- _Stated exercise_
Set out every line of the entries below as a numbered list, leaving out any blank lines.

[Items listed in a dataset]

================

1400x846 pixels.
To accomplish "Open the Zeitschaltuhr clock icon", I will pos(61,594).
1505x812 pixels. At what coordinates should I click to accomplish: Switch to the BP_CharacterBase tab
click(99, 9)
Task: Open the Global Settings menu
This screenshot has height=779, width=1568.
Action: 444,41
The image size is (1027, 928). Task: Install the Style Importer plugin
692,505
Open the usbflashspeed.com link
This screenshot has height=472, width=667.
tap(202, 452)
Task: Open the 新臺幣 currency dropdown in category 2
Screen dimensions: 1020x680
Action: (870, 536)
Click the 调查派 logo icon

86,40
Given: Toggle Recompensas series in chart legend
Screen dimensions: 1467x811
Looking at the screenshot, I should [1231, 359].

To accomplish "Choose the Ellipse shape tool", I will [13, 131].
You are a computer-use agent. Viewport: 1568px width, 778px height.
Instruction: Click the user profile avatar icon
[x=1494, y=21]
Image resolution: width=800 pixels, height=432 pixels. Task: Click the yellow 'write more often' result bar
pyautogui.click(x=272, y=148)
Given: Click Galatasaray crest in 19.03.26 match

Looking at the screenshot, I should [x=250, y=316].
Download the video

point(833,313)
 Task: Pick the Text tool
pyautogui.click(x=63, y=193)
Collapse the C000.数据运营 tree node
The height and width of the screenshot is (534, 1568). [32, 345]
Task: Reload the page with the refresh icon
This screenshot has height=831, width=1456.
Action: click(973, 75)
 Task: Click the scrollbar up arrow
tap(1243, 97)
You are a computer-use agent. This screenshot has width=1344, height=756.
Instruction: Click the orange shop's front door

================

- _Problem solution_
1. 1400x846 pixels.
2. To accomplish "Open the Zeitschaltuhr clock icon", I will pos(61,594).
3. 1505x812 pixels. At what coordinates should I click to accomplish: Switch to the BP_CharacterBase tab
4. click(99, 9)
5. Task: Open the Global Settings menu
6. This screenshot has height=779, width=1568.
7. Action: 444,41
8. The image size is (1027, 928). Task: Install the Style Importer plugin
9. 692,505
10. Open the usbflashspeed.com link
11. This screenshot has height=472, width=667.
12. tap(202, 452)
13. Task: Open the 新臺幣 currency dropdown in category 2
14. Screen dimensions: 1020x680
15. Action: (870, 536)
16. Click the 调查派 logo icon
17. 86,40
18. Given: Toggle Recompensas series in chart legend
19. Screen dimensions: 1467x811
20. Looking at the screenshot, I should [1231, 359].
21. To accomplish "Choose the Ellipse shape tool", I will [13, 131].
22. You are a computer-use agent. Viewport: 1568px width, 778px height.
23. Instruction: Click the user profile avatar icon
24. [x=1494, y=21]
25. Image resolution: width=800 pixels, height=432 pixels. Task: Click the yellow 'write more often' result bar
26. pyautogui.click(x=272, y=148)
27. Given: Click Galatasaray crest in 19.03.26 match
28. Looking at the screenshot, I should [x=250, y=316].
29. Download the video
30. point(833,313)
31.  Task: Pick the Text tool
32. pyautogui.click(x=63, y=193)
33. Collapse the C000.数据运营 tree node
34. The height and width of the screenshot is (534, 1568). [32, 345]
35. Task: Reload the page with the refresh icon
36. This screenshot has height=831, width=1456.
37. Action: click(973, 75)
38.  Task: Click the scrollbar up arrow
39. tap(1243, 97)
40. You are a computer-use agent. This screenshot has width=1344, height=756.
41. Instruction: Click the orange shop's front door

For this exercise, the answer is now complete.